▸ **Records provided**
------------------------

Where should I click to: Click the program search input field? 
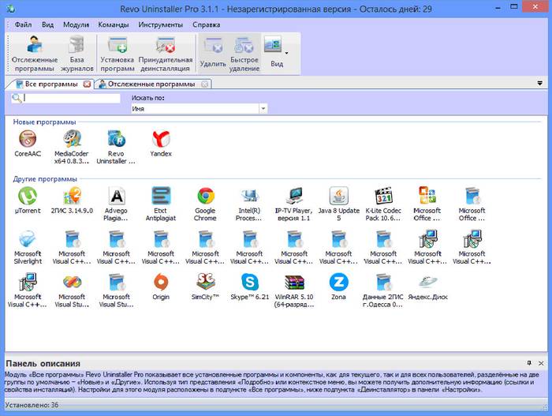click(x=71, y=99)
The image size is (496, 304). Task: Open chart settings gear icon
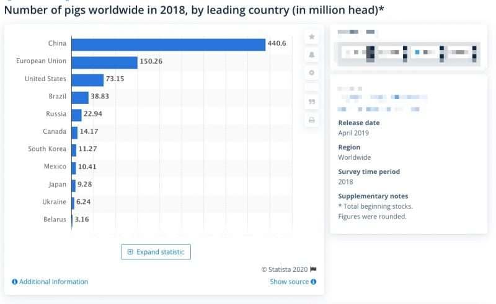[312, 72]
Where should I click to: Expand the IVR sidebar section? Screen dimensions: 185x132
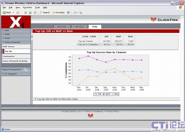(x=16, y=30)
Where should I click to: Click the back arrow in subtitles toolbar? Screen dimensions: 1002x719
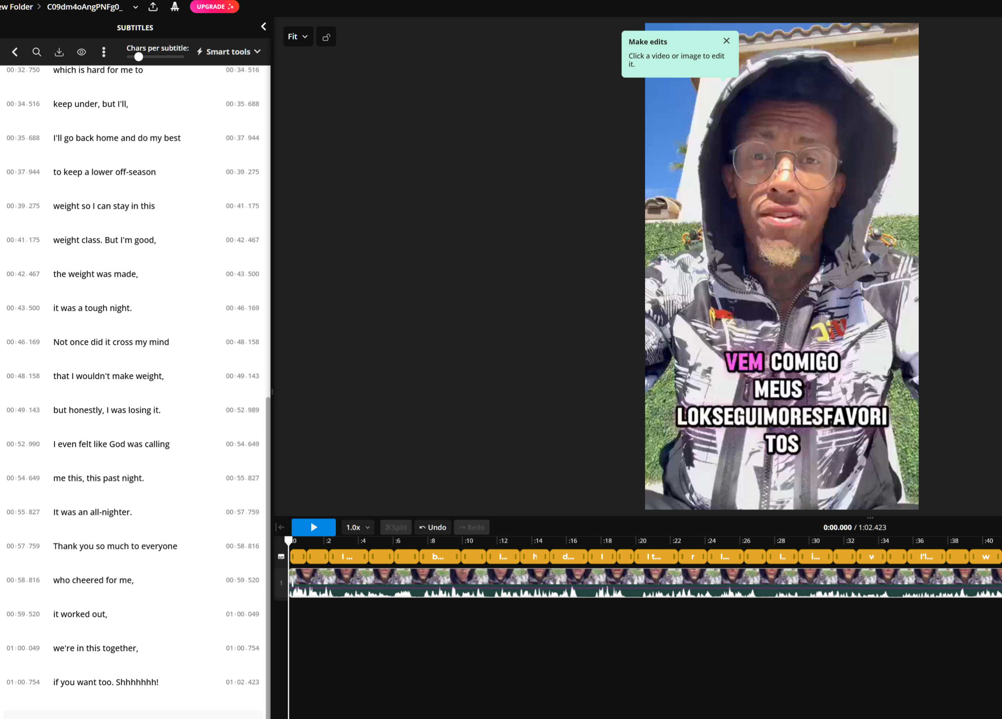tap(15, 52)
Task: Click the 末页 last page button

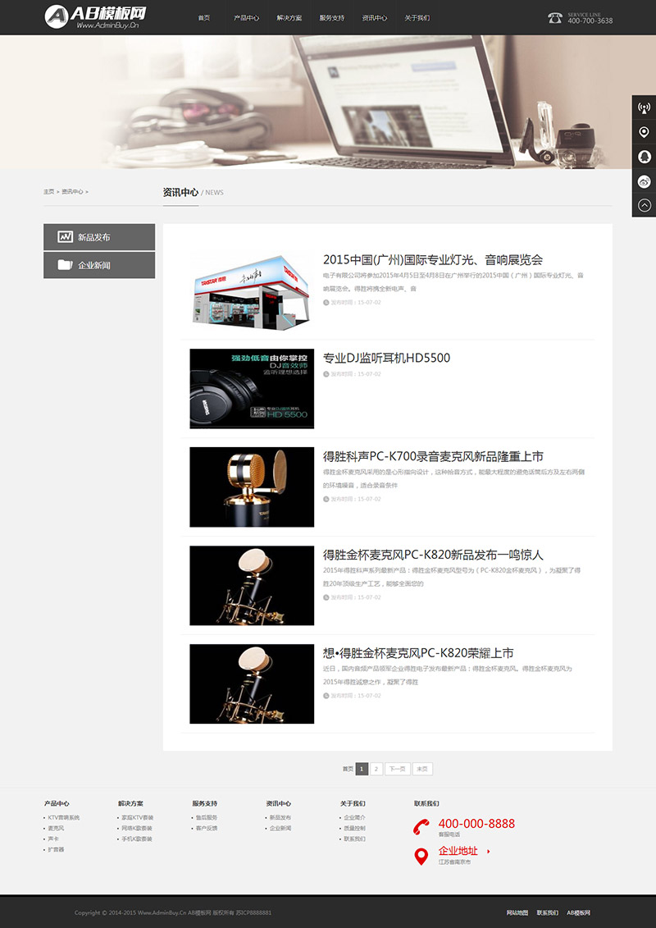Action: coord(422,769)

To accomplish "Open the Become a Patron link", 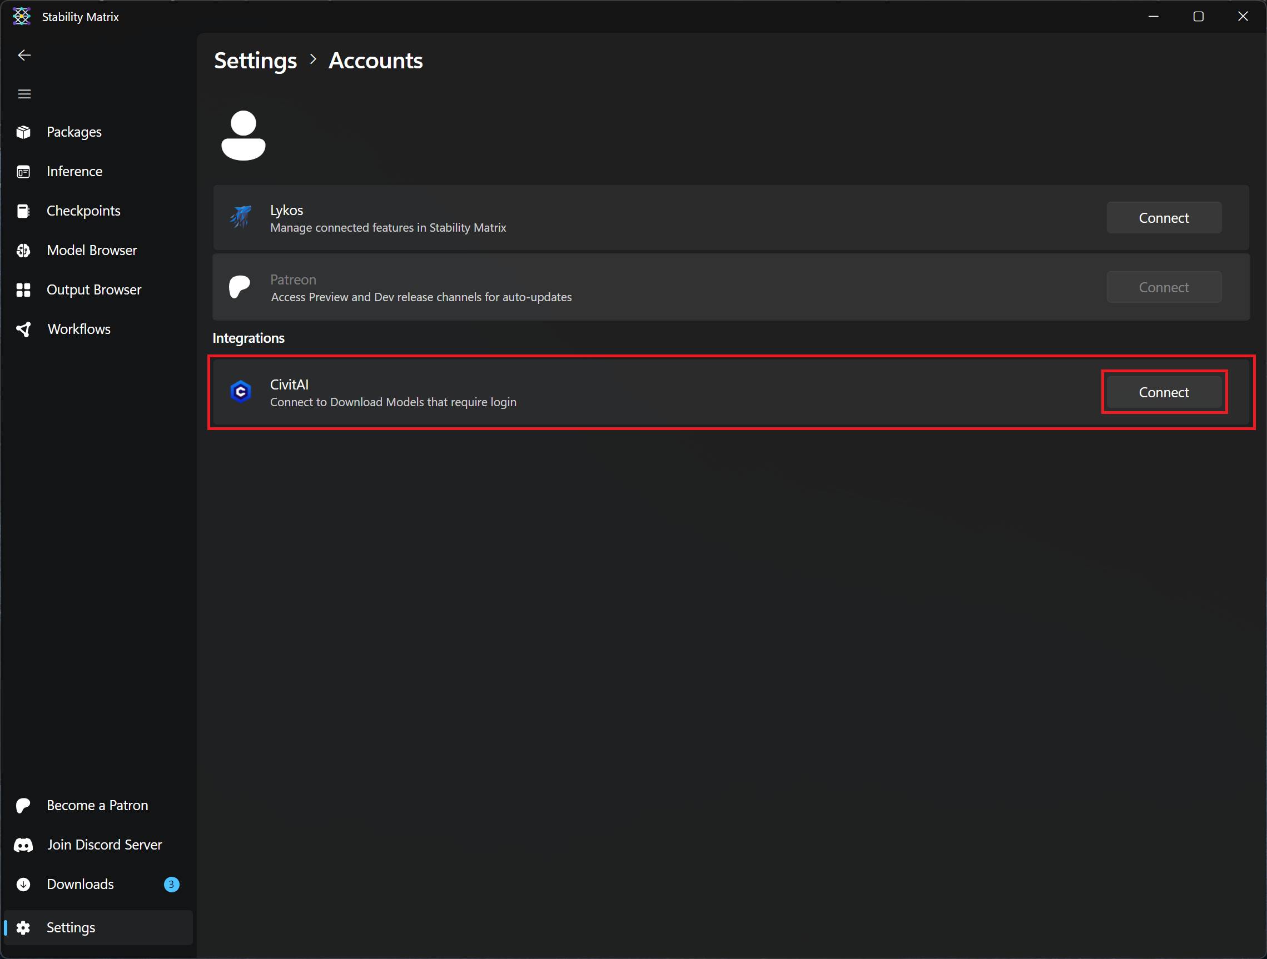I will coord(97,806).
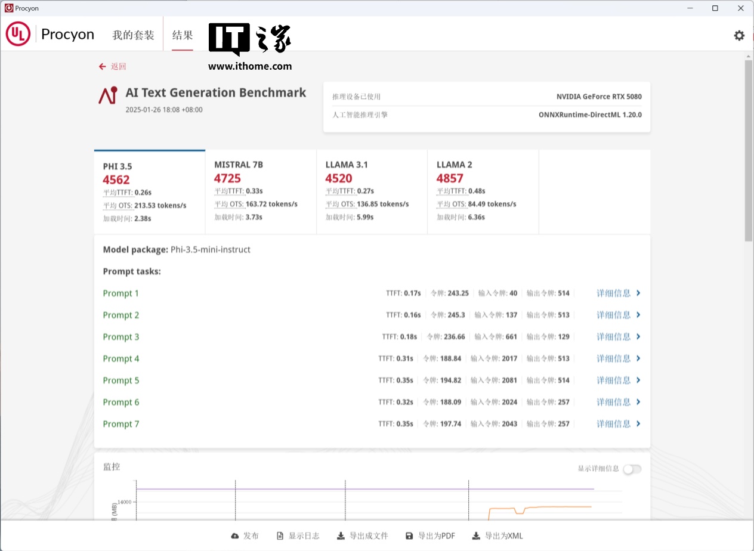Click the 导出成文件 download icon
The height and width of the screenshot is (551, 754).
341,536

------------------------

▸ **Directive**
Locate every line in the items above that contains the word "should", and copy each of those lines in full.

▸ **Written solution**
Where should I click to: Click the program search input field? 
Where should I click to: Expand the IVR sidebar section? Screen dimensions: 185x132
Where should I click to: Click the back arrow in subtitles toolbar? Screen dimensions: 1002x719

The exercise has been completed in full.